In the case of distro hopping, it can occasionally cause issues with some system or app preferences. Most system-level configurations aren’t managed in the home folder, so they’re usually fine, so you probably won’t run into a new distro not working, but perhaps the occasional app or setting you would need to reconfigure.
Install linux without overwriting a separate partition for the home directory?
Yes. When installing, be sure to choose manual partitioning or “something else” and install the base system to one partition mounted at “/“, formatting it. Then edit your existing /home partition to be mounted at “/home” and do NOT format it if you want to keep your existing home data.
If you’re going to do that though, make sure you set up the exact same username and computer name during install. Otherwise the existing file permissions will be all messed up (you will no longer “own” any of your existing files since they’d be assigned to a different username).
Thank you. I am using an Ubuntu guest VM in VirtualBox, under a windows host. I successfully added a new drive and moved my /home directory to it. I deleted my original /home and re-implemented it as a mount point for the separate home directory. The system boots correctly with the new home directory. I will backup everything, then try the install and keep the new home intact.
Glad to hear it’s worked so far. Best of luck with the install!
I am new to Linux If i got it right i can outsurce /Home/User/Downloads to a noter Drive and it will act as the native folder? o,O
That’s true. You could apply the same principles shown when moving an existing home folder (after installation) in order to move just the /home/[user]/Downloads folder onto a different partition or drive.
At the end you should better try mount your /Home BEFORE rebooting your PC ...
Good video.
Thanks man, really appreciate this ! Will try to do it now, wish me luck, to not brick some stuff! :D
Is this also applyable for Fedor 37?
It should, though I’ll have to double-check.
I partitioned in D drive , Now i can't see the D drive in my windows, I've Ubuntu and Windows 10 dual boot . can you please help me undo this process and help me access D drive through Windows
To better assist, did you partition that drive in Windows or Linux? (What app did you use?) As well, what partitions did you set up on it?
If you only created a Linux partition (ext4, Btrfs, etc.) on it, then that typically won’t appear in the Windows File Explorer (Windows doesn’t know how to read those).
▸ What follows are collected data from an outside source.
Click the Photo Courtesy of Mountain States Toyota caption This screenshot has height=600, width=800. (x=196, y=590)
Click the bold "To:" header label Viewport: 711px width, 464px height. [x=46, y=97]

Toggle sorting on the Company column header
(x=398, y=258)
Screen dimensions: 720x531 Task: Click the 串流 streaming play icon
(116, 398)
So you’d probably have to create an additional partition on the drive that uses a file system that both Windows and Linux can read (NTFS, ExFAT, etc.)
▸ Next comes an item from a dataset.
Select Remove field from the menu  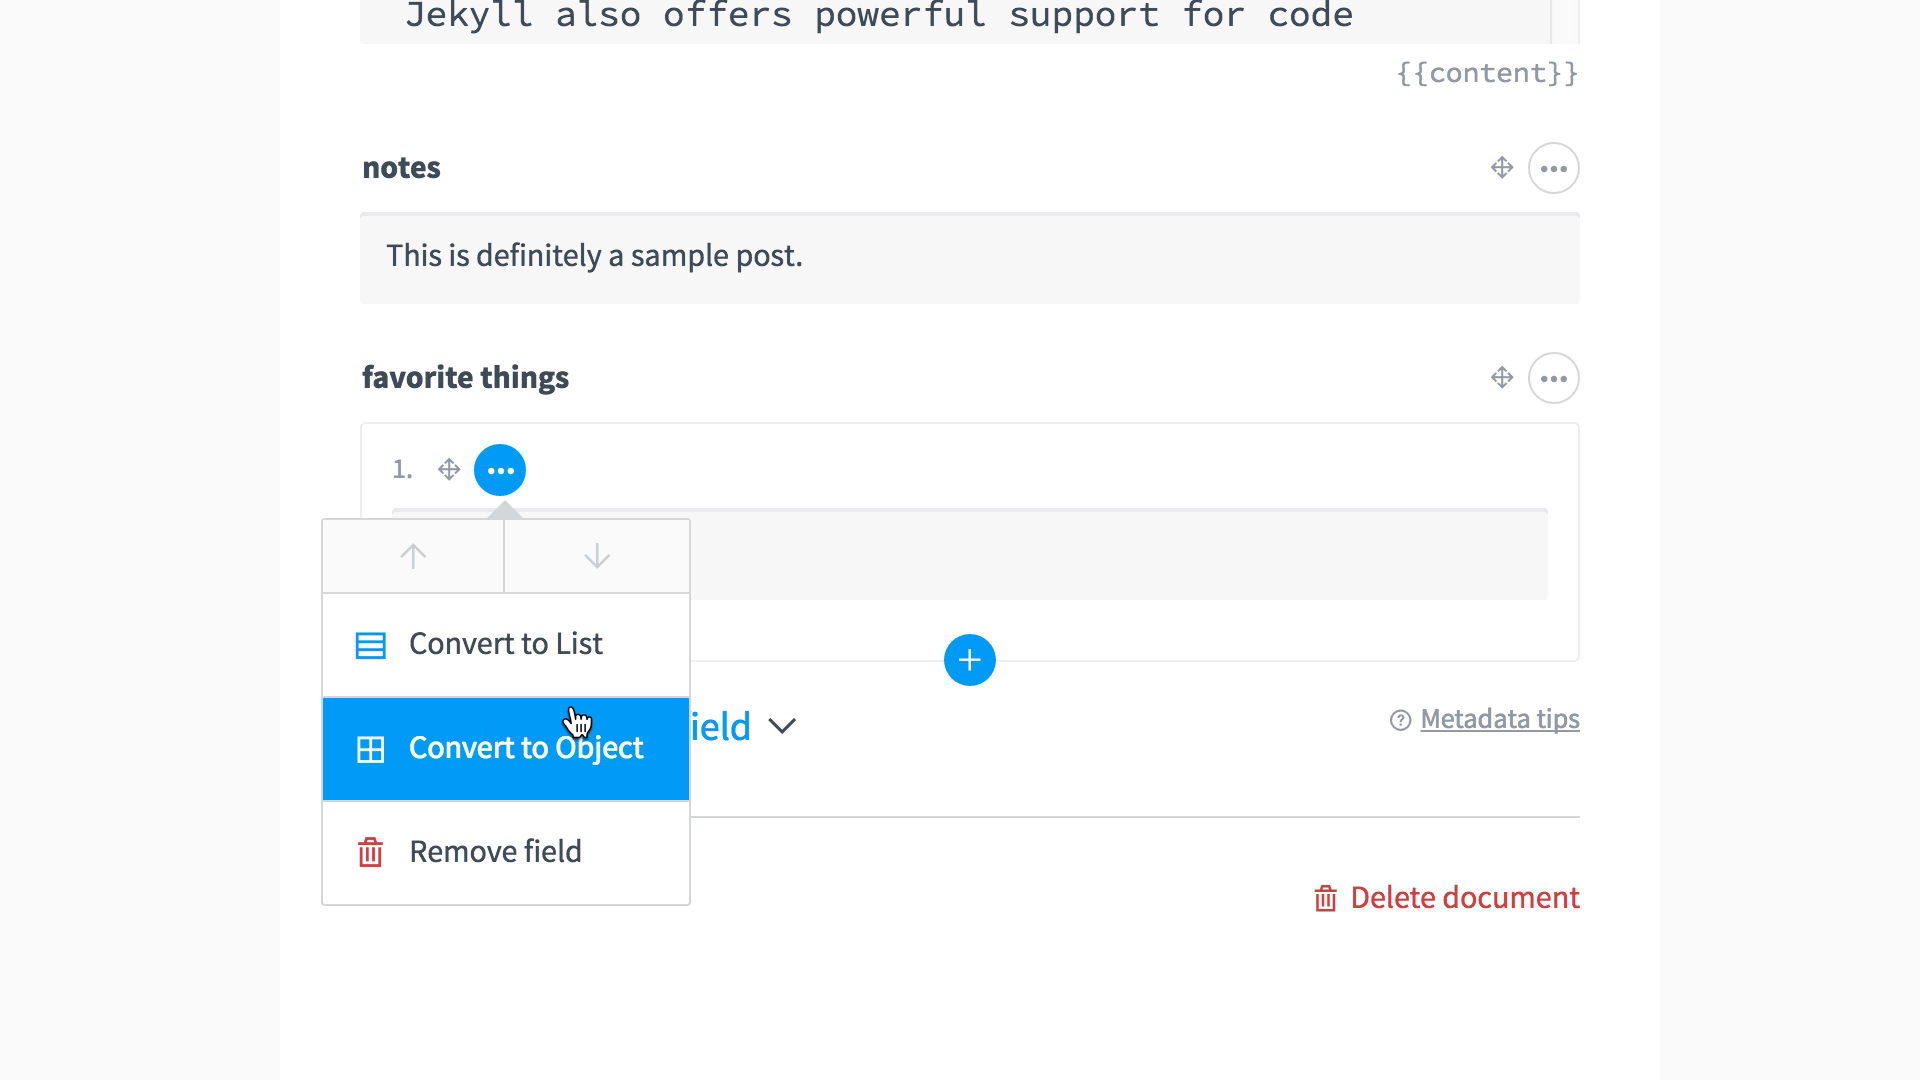(506, 853)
Now, show us what to do if the os drive fails and we add a new drive for the os while keeping our home.
Ooh, good idea. Perhaps I’ll cover that in a future video.
Been doing this for over a year now-- and it's encrypted too... and an external backup stored elsewhere-- NOT on any damn cloud-- never put stuff on the "cloud"-- where any govt. group or anyone with $$$ can get to it easily!!
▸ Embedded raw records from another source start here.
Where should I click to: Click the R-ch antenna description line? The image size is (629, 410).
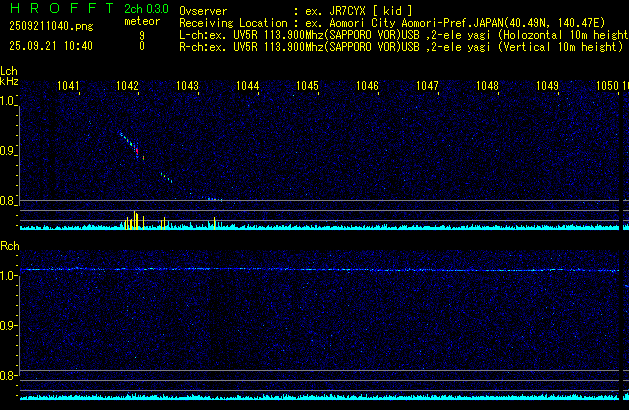[403, 46]
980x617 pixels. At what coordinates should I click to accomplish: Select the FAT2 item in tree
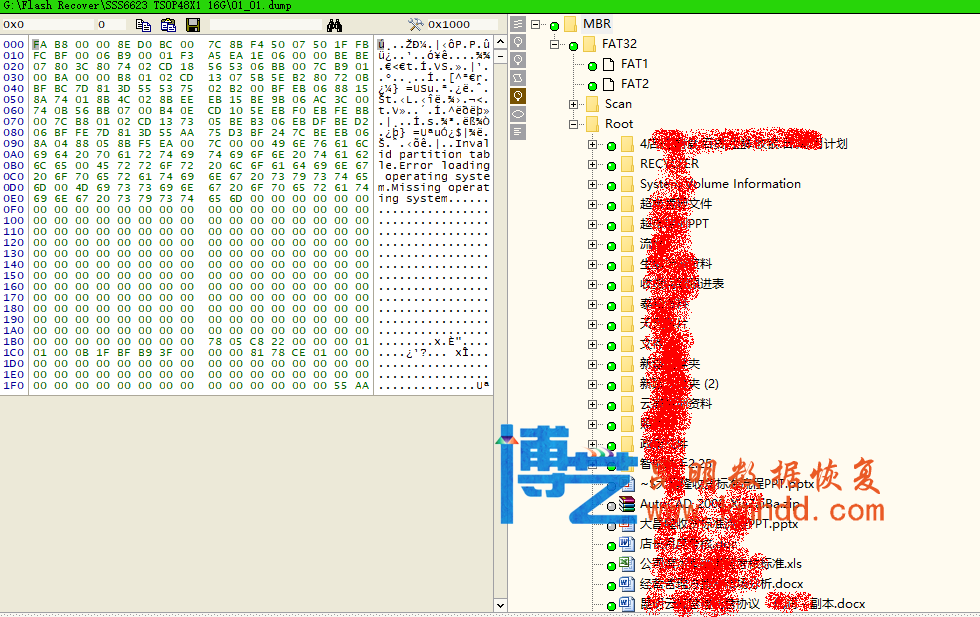[634, 84]
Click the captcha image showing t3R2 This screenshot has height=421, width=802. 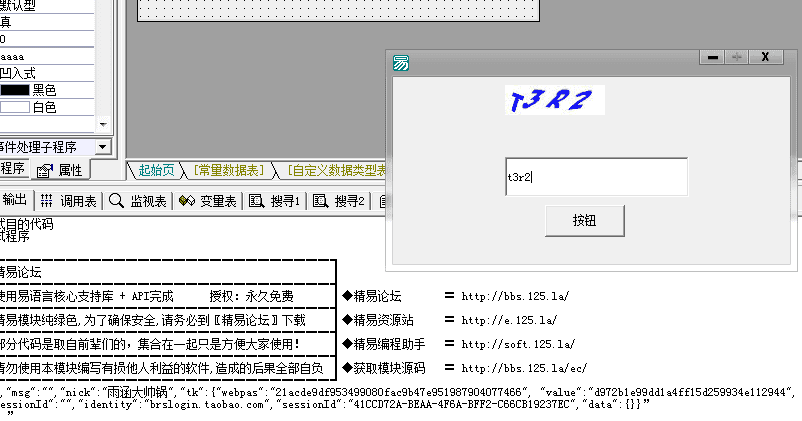pyautogui.click(x=554, y=100)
Yeah, it’s definitely hard to trust what any company will do with your data. Even if some of them have good intentions, there’s always the possibility of hacks or leaks.
Thank you
You’re very welcome. I hope you found it helpful!
We're on NVME gen 5 right now, kind of strange watching a video telling people we're still using HDDs.
Oh there’s gen 5 all right, but I still see new PCs that ship with a smaller SSD (often NVMe) and a larger HDD. It’s finally becoming less common, but I still see it far too often! And a lot of existing computers people had bought years ago are in that situation.
What if i just want to move specific folders in home folder like i just want move download folder??